● TEXTE FOURNI:
Sur la piste du sniper de Targuist

14 octobre 2007 - 01h53 - Maroc - Ecrit par : L.A

Depuis juillet dernier, Le fameux “Sniper de Targuist” fait trembler les hommes de Housni Benslimane, en filmant des gendarmes en flagrant délit de corruption. TelQuel a retrouvé le fameux “Kannass”, en fait un commando de “Robins du Web” à l’organisation parfaitement huilée. Entre Al Hoceïma et Kétama, nichée au creux d’une montagne à quelque 1500 mètres d’altitude, Targuist est l’archétype de la petite bourgade marocaine. Ici, les visiteurs se font rares. Il n’y a que les grands taxis pour s’aventurer dans les routes sinueuses et les pistes accidentées, sans frémir devant les ravins vertigineux qui les bordent.

Sur place, les quelque 12 000 habitants semblent avoir déserté les ruelles, donnant au lieu des allures de ville fantôme. Ici, la population vit principalement de l’agriculture. Et pas n’importe laquelle : le cannabis est pratiquement la seule végétation qui daigne pousser sur le sol rocailleux. Les trottoirs, fraîchement repeints à l’occasion d’une visite royale, ne font pas illusion. Les bâtiments en ruines, datant de l’époque coloniale espagnole, côtoient les nouveaux immeubles, construits dans un amoncellement anarchique sur les flancs de la vallée. Hormis quelques cafés, inutile de chercher une quelconque infrastructure de loisir : pas de salle de cinéma, ni de centre culturel ou autre bibliothèque. Et le seul terrain de foot a été remplacé par une rangée de constructions. À Targuist, plus qu’ailleurs, “les jeunes n’aspirent qu’à une seule chose : trouver un travail à Tétouan et garnir les bancs des candidats à l’immigration clandestine, regrette Hassan Khemlichi, militant associatif. Targuist est livrée à elle-même, c’est un bout de ce qu’on appelle le Maroc inutile, dont personne ne se soucie”.

● CONSIGNES ÉCRITES:
1. Recopiez à l'identique le passage de l'article sur Targuist en partant des mots « Sur la piste » et en vous arrêtant après « qui les bordent. ».
2. Rédigez la suite de l'article sur Targuist, en reprenant immédiatement après sa dernière phrase.

Entrées du jeu de données
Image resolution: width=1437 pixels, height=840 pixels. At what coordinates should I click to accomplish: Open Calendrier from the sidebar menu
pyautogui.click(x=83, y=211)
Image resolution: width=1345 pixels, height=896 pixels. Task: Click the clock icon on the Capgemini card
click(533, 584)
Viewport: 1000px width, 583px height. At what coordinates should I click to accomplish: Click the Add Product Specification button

● RÉPONSES DANS L'ORDRE:
1.
Sur la piste du sniper de Targuist

14 octobre 2007 - 01h53 - Maroc - Ecrit par : L.A

Depuis juillet dernier, Le fameux “Sniper de Targuist” fait trembler les hommes de Housni Benslimane, en filmant des gendarmes en flagrant délit de corruption. TelQuel a retrouvé le fameux “Kannass”, en fait un commando de “Robins du Web” à l’organisation parfaitement huilée. Entre Al Hoceïma et Kétama, nichée au creux d’une montagne à quelque 1500 mètres d’altitude, Targuist est l’archétype de la petite bourgade marocaine. Ici, les visiteurs se font rares. Il n’y a que les grands taxis pour s’aventurer dans les routes sinueuses et les pistes accidentées, sans frémir devant les ravins vertigineux qui les bordent.

2.
Souriez, vous êtes filmés !

Mais début juillet dernier, les choses ont changé. Une vidéo mettant en scène des agents de la Gendarmerie royale en flagrant délit de bakchich, a sorti Targuist de sa torpeur et, au passage, de l’anonymat. Postée sur le site de partage vidéo Youtube.com, l’enregistrement est l’œuvre d’un internaute inconnu, qui s’est offert le patronyme de “Sniper de Targuist” (Kannass Targuist, en arabe dans le texte). Depuis la montagne surplombant le barrage dressé à la sortie de la ville par les gendarmes, le chasseur d’images, armé d’un caméscope numérique, braque son objectif sur des gendarmes s’adonnant à un rituel visiblement classique : le racket. Les contrebandiers et autres “khattafa” (littéralement, les “voleurs de places”, expression consacrée désignant les transporteurs illégaux), qui constituent l’essentiel de leur “clientèle”, paraissent tout aussi rompus à l’exercice. Ils s’acquittent sans rechigner d’un droit de passage d’une vingtaine de dirhams. La vidéo, d’une durée de six minutes, rencontre un succès immédiat auprès des habitués du site Internet. En l’espace d’une semaine seulement, 350 000 visiteurs visionnent le film. Une audience exceptionnelle, et tout simplement record pour une vidéo “made in Morocco” !

Les semaines qui suivent, le Sniper récidive, postant à intervalles réguliers une deuxième, une troisième puis une quatrième vidéo montrant, encore et toujours, des gendarmes en flagrant délit de corruption. Seul changement au fil des enregistrements, leur qualité technique, en très nette amélioration. Les films bruts de décoffrage et dénués de commentaires cèdent progressivement la place à des spots plus élaborés, qui font la part belle aux techniques de montage. Autre nouveauté, et elle est de taille : l’inscription, en bas des images, des noms et des grades des gendarmes confondus.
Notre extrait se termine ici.